Archeological evidence suggests that after the collapse of the Maya civilization, Chacchoben, as well as many other sites in the region, was still used as a ceremonial center and that a number of rituals took place at the abandoned temples. After the arrival of the Spaniards in the XV century and the eventual conquest of what today is Mexico and Central America, there were major changes in the Maya population, their religion and in general in the way how they lived.
By 1847 the landscape had changed dramatically and there was unrest among the Maya population, that unrest ignited one last conflict, "the Castes War", when the Cruz'ob, went to war against the Mexican Federation for the control of the Yucatan Peninsula.
During the 50 years of the Casts War, a number of atrocities were committed as entire towns were burned down to ashes forcing the Maya families to abandon their homes and flee from the conflict areas into the territory of Brittish Honduras (former Brittish Colony, today Belize) and into Guatemala. It is during these years of conflict that the rituals and visits to Chacchoben stopped until the site was forsaken by the Maya becoming one of the many Maya sites lost under the jungle.
Recent history of Chacchoben started in 1942 when Serviliano Cohuo, a Yucatec Maya man looking for the perfect spot for his farm accidentally came across the temples in ruins and decided to settle down there. Over the years Serviliano Cohuo build his home at the base of "Gran Basamento", got married and had children who had the temples in ruins of Chacchoben as their playground.
In 1972 the Cohuo family hosted Dr. Peter Harrison, an American Archeologist leading a project sponsored by Tulane University and the Royal Ontario Museum, at their home. Dr. Harrison was the first professional Archeologist who visited Chacchoben, he conducted the first professional exploration, made the first maps of the site and reported Chacchoben ruins to the Mexican Government.
In 1974 Quintana Roo was declared a new Mexican State, and the new government started regulating the possesion of the land. In 1978, Serviliano Cohuo, was designated honorary guard of Chacchoben and was granted his right over his beloved farm, where he lived for the rest of his days. Serviliano Cohuo passed away in 1991, unfortunately, he didn't live long enough to fulfill his dream of seeing the temples in his backyard restored.

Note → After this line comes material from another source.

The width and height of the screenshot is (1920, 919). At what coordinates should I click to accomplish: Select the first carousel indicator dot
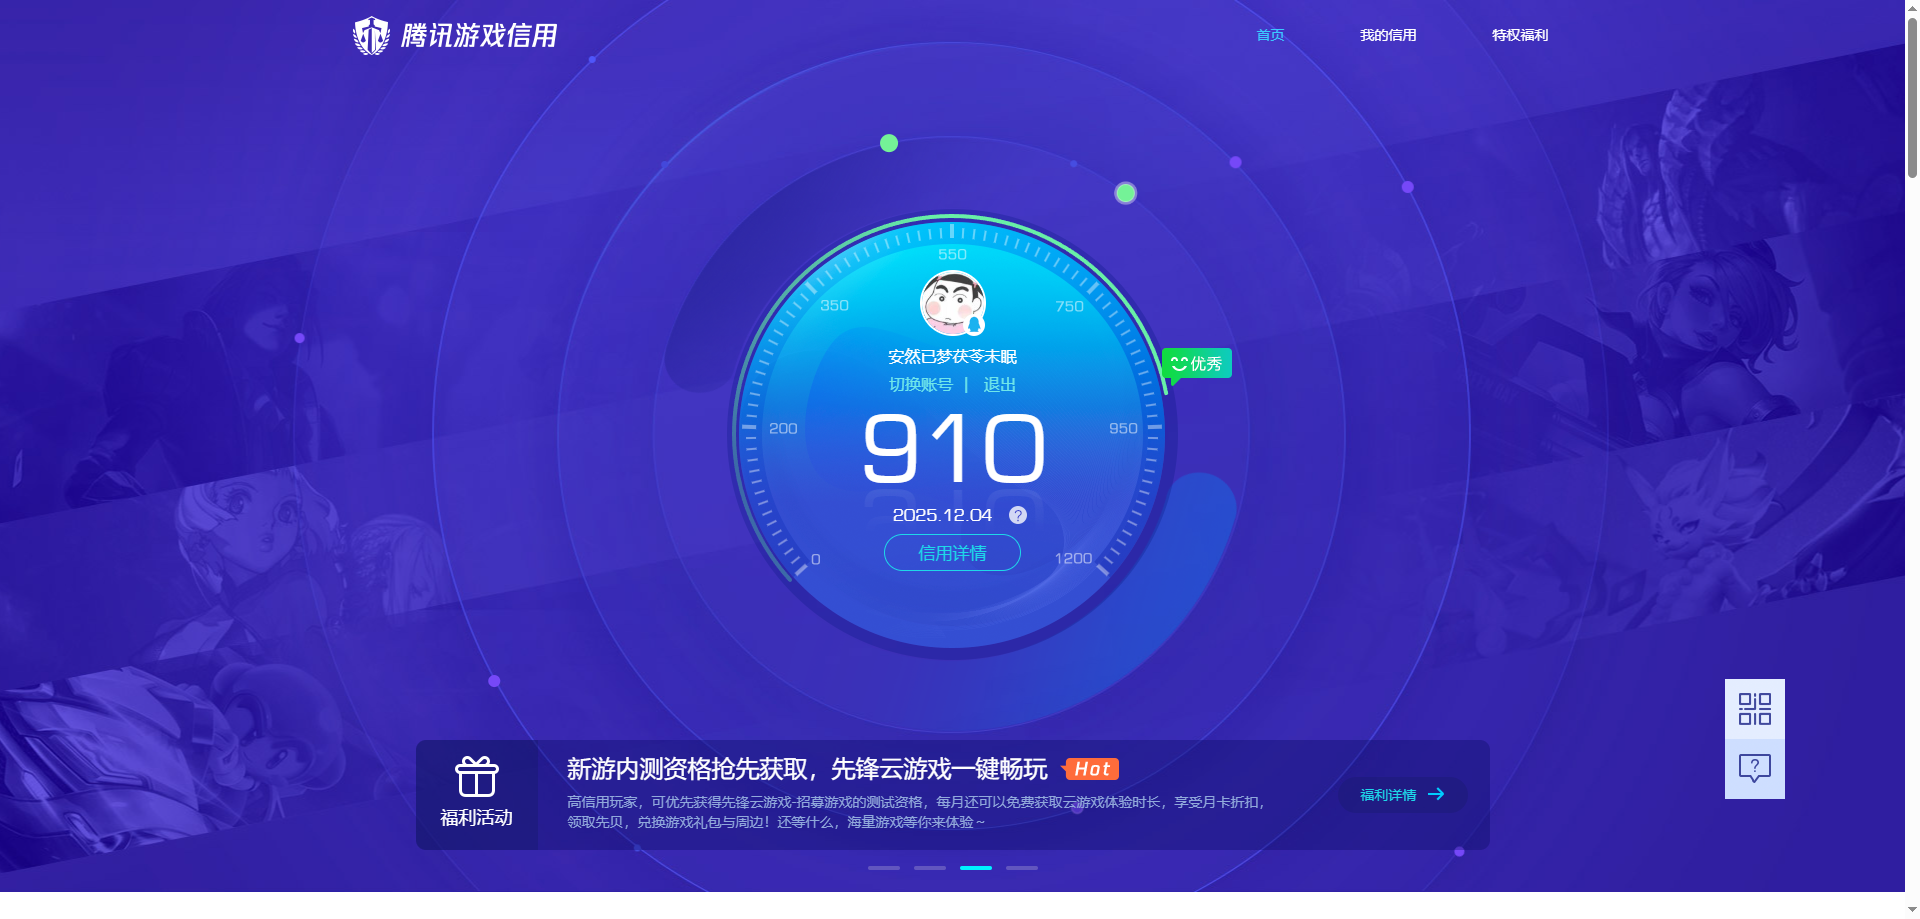point(884,868)
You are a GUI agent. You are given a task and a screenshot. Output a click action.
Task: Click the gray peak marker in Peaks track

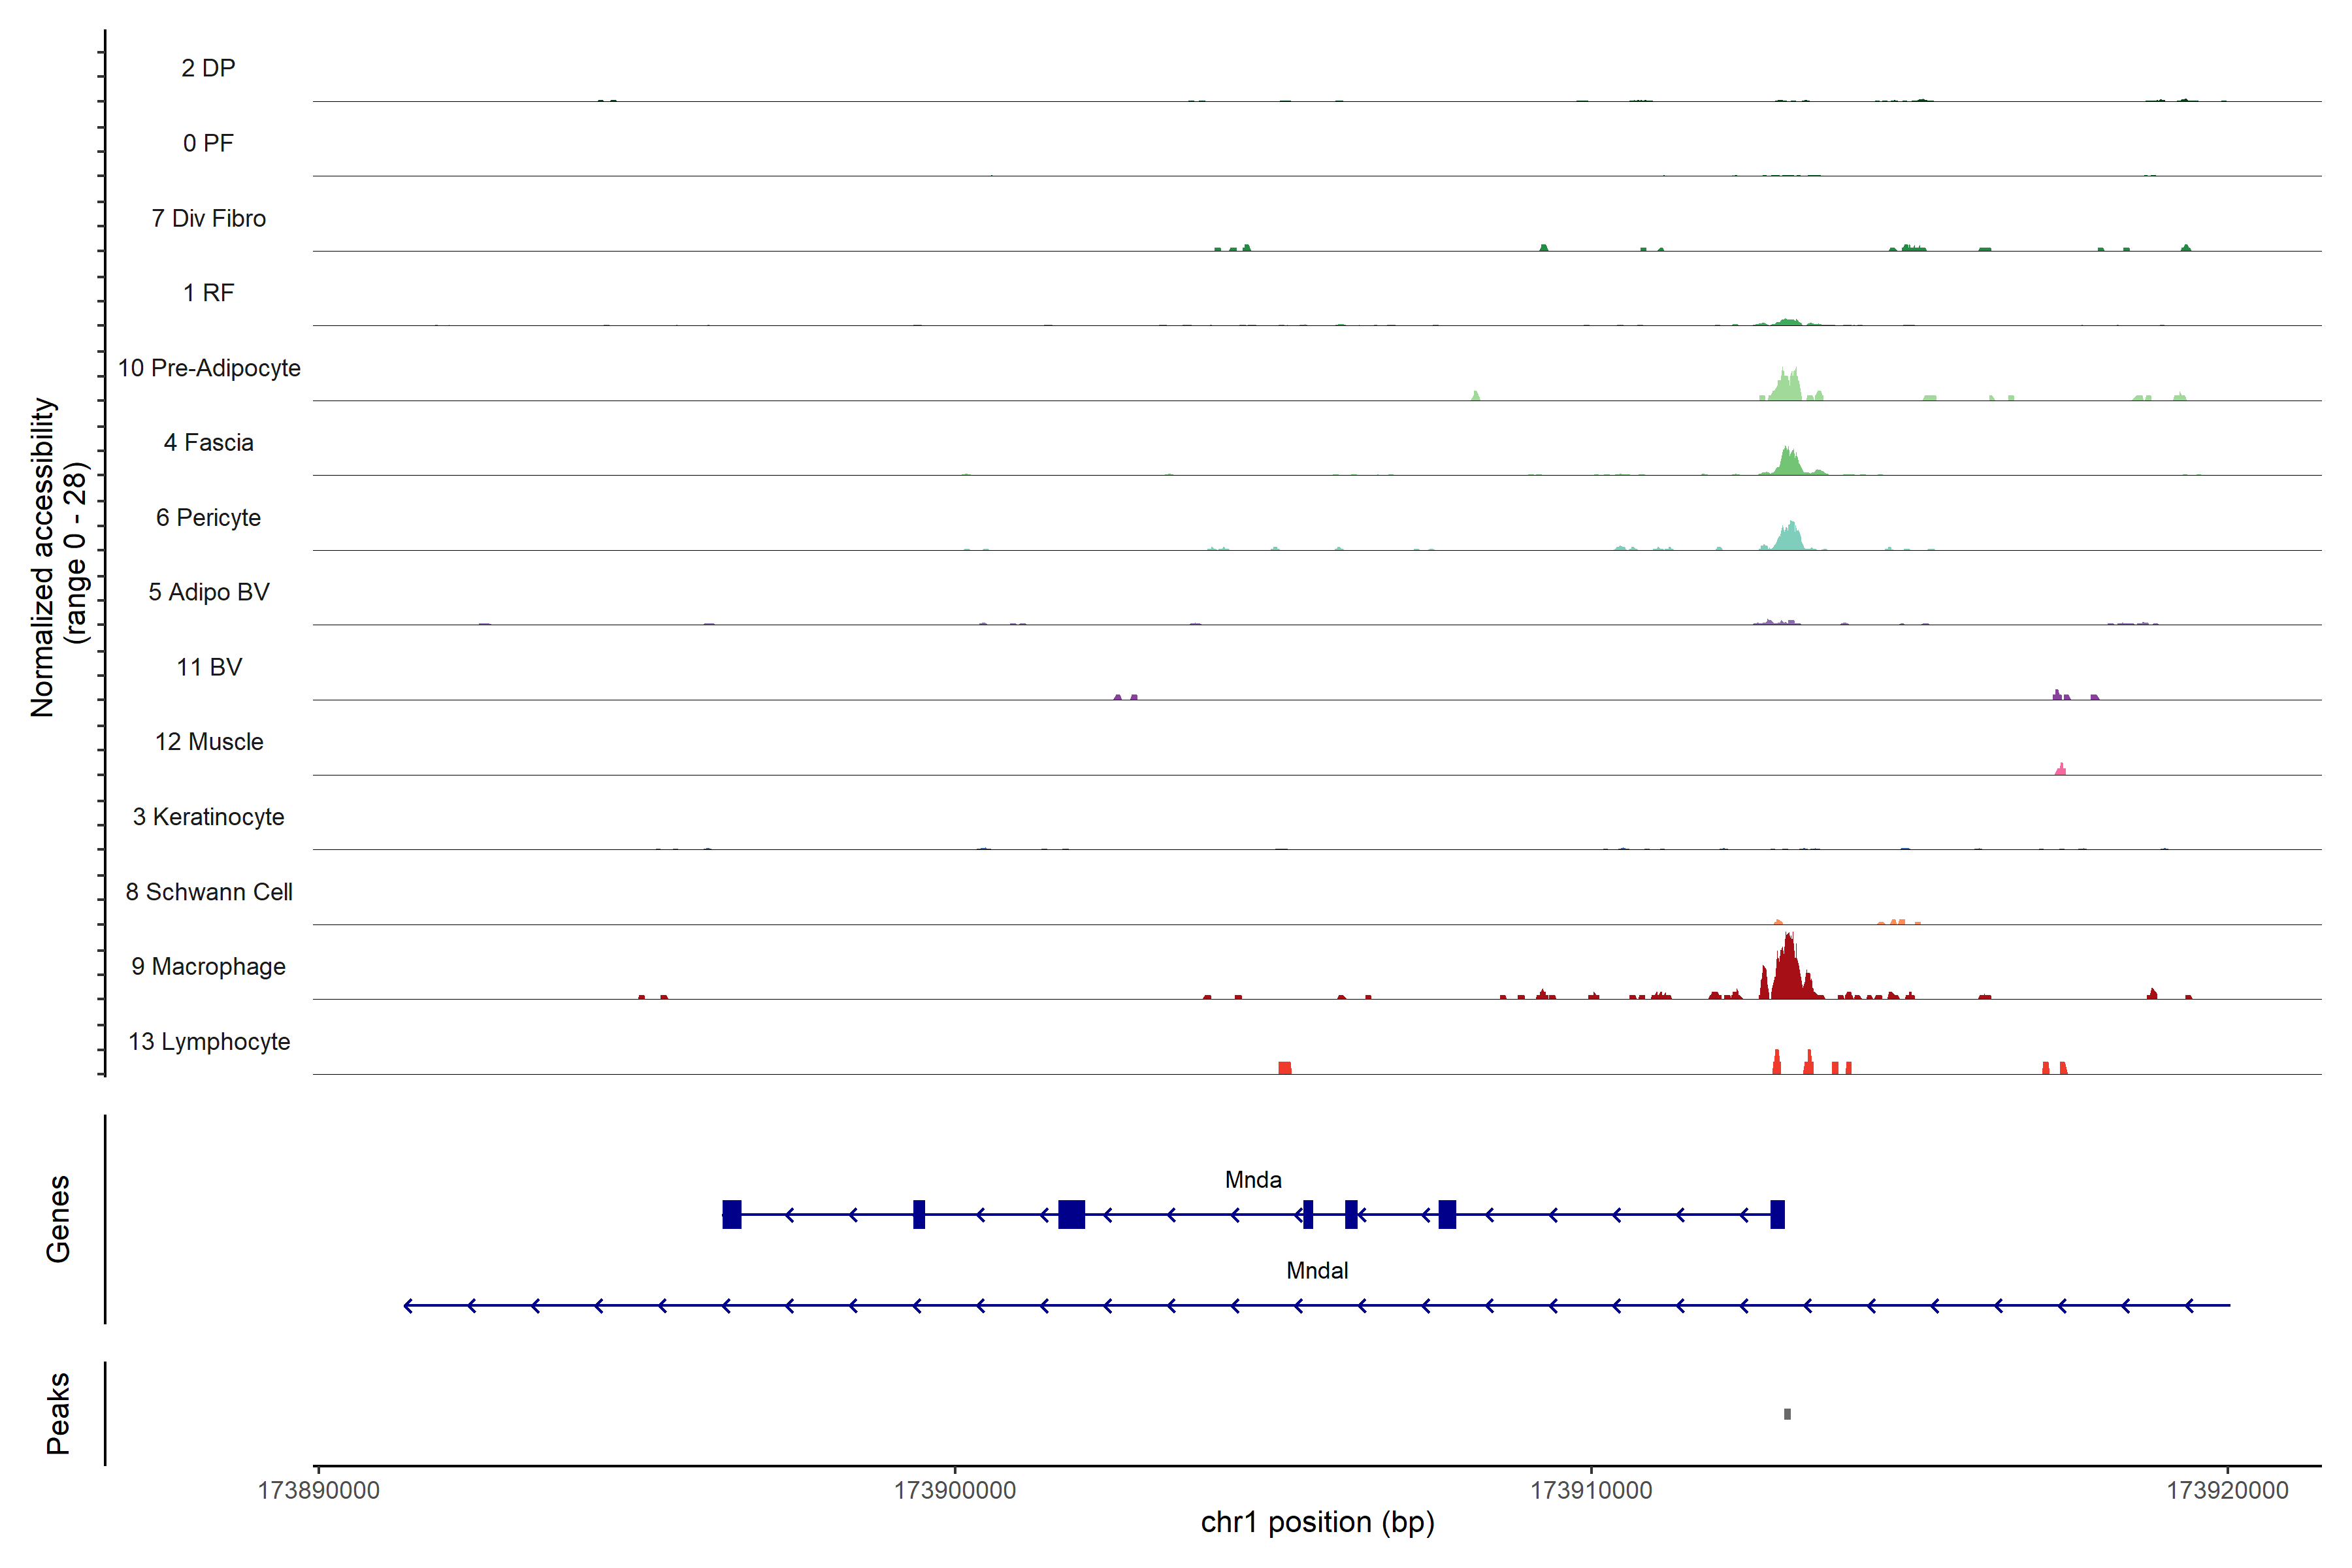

In June 1994, a new chapter in the history of Chacchoben was opened as the restoration project under the auspices of the INAH (National Institute of Anthropology and History) started. During the years that followed Mexican Archeologist Juan Rique conducted the excavation and restoration of the complexes identified as Group I-A and Group I-B, finally after more or less 1000 years, Chacchoben had started to reveal its secrets.
In October 2002, INAH and the community of Chacchoben, settled an agreement. The land was expropriated from the Cohuo family, and the restored complexes were officially opened to the public.
Although most of the land surrounding the site is used for farming, Serviliano Cohuo always kept the jungle covering the different complexes untouched.
Today the site rests within a green island of trees covered with Spanish moss, palm trees and different varieties of orchids among other plants.
This particular landscape gives Chacchoben a special touch that enhances the magnificence of the different structures, and invites you to relax and feel the harmony of nature and history.
Chacchoben's ceremonial center covers an area of nearly 6 square kilometers. It is located in an area known as the "Region of the Lakes" due to the number of lagoons and areas with low terrains that are permanently humid or flooded during the rainy season.
The ruins site of Chacchoben takes its name from the village located a few miles away that has the same name. The most accepted translation of the name Chacchoben is "Place of Red Maize". To this day no inscriptions referring to the original name of the site have been found, therefore it is officially called Chacchoben, the place of the red corn.
Earliest human settlements in the area of Chacchoben, have been dated at around 1000BC. Studies made during the excavations suggest that the site was abandoned and reoccupied a few times, being finally abandoned at around 1000AD. Most structures that have been restored were modified several times during the occupation period with the most remarkable modifications dated at around 300-360AD.